------ PROVIDED RECORDS ------

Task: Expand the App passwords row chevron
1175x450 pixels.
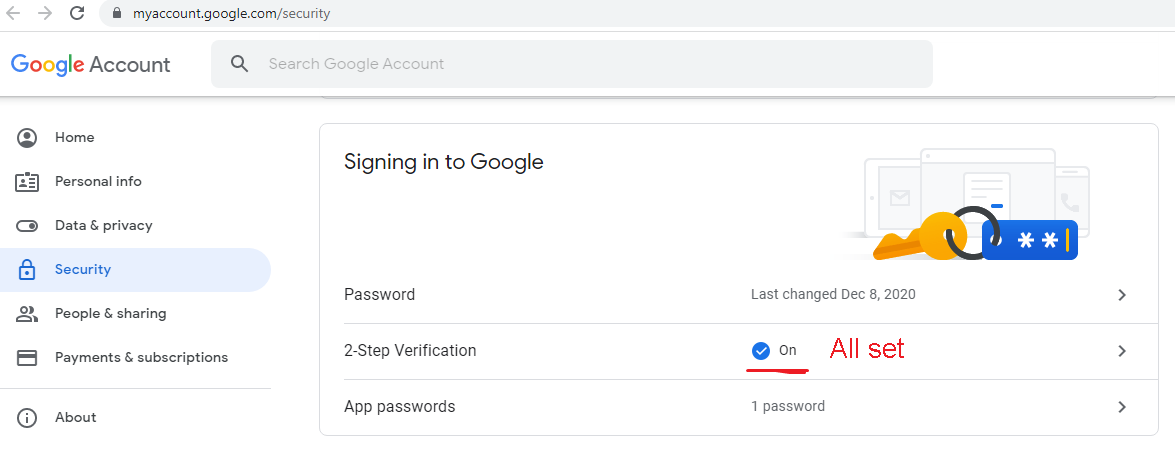Action: 1122,407
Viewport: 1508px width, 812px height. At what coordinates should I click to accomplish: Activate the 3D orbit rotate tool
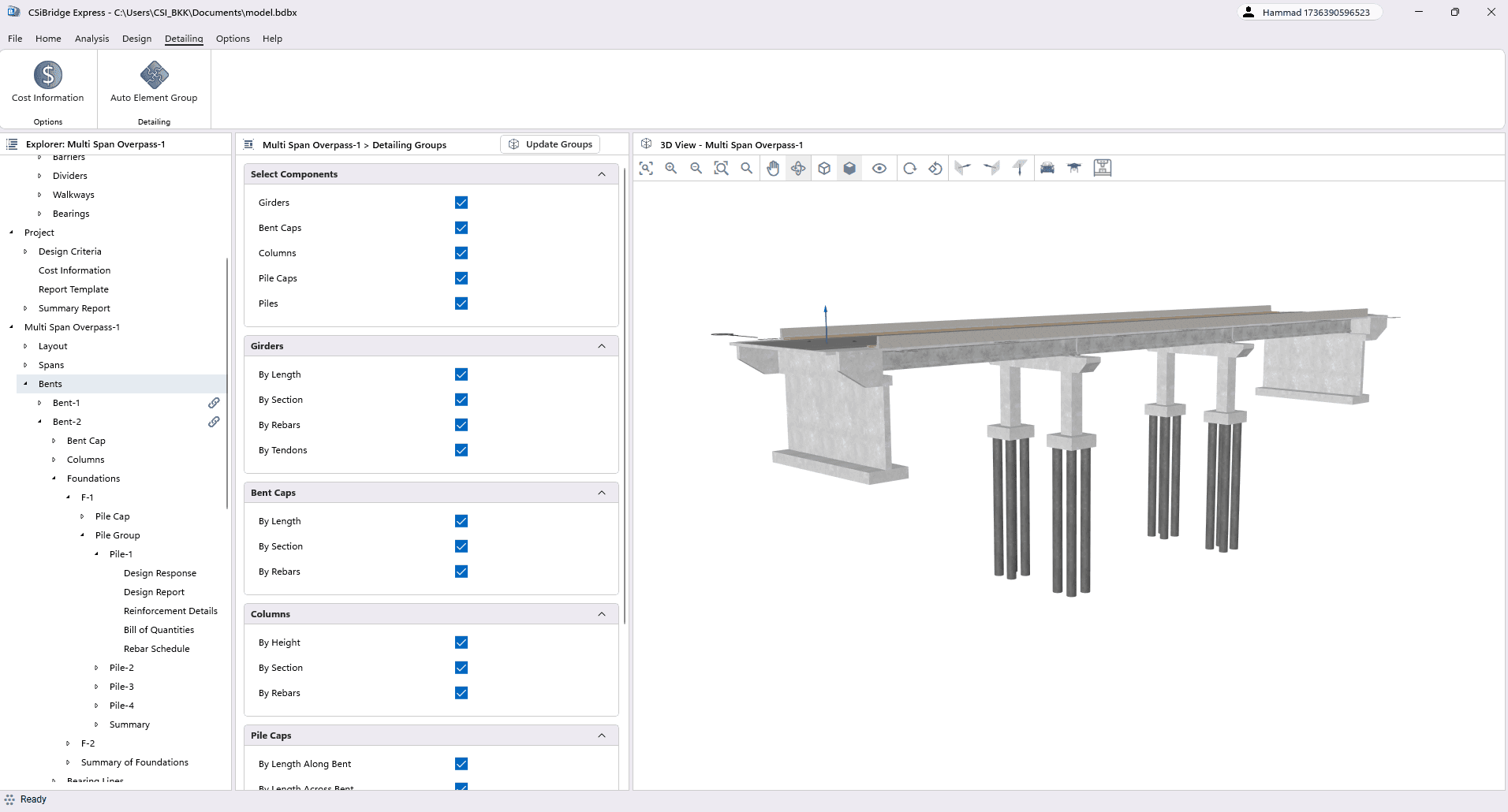[x=798, y=168]
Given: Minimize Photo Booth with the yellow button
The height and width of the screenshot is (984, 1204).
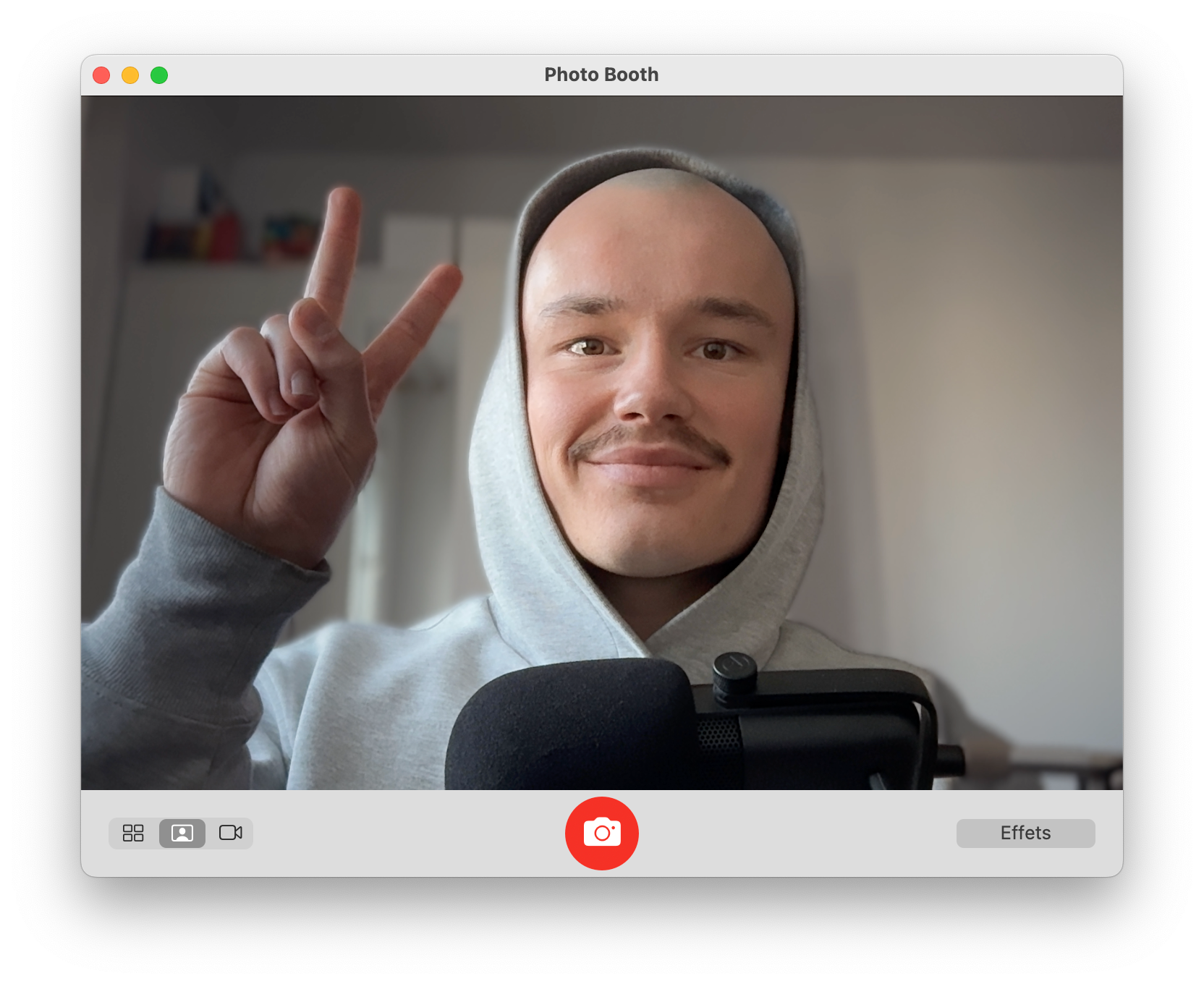Looking at the screenshot, I should (130, 75).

------

Replace "height" with "vertical size" wherever it occurs in the data above, and write all of the data out again with nothing else changed. Leave out the pictures.

(SOLVED EXERCISE)
Task: Expand the App passwords row chevron
1175x450 pixels.
Action: 1122,407
Viewport: 1508px width, 812px vertical size. At what coordinates should I click to accomplish: Activate the 3D orbit rotate tool
[x=798, y=168]
Given: Minimize Photo Booth with the yellow button
The vertical size and width of the screenshot is (984, 1204).
Looking at the screenshot, I should (130, 75).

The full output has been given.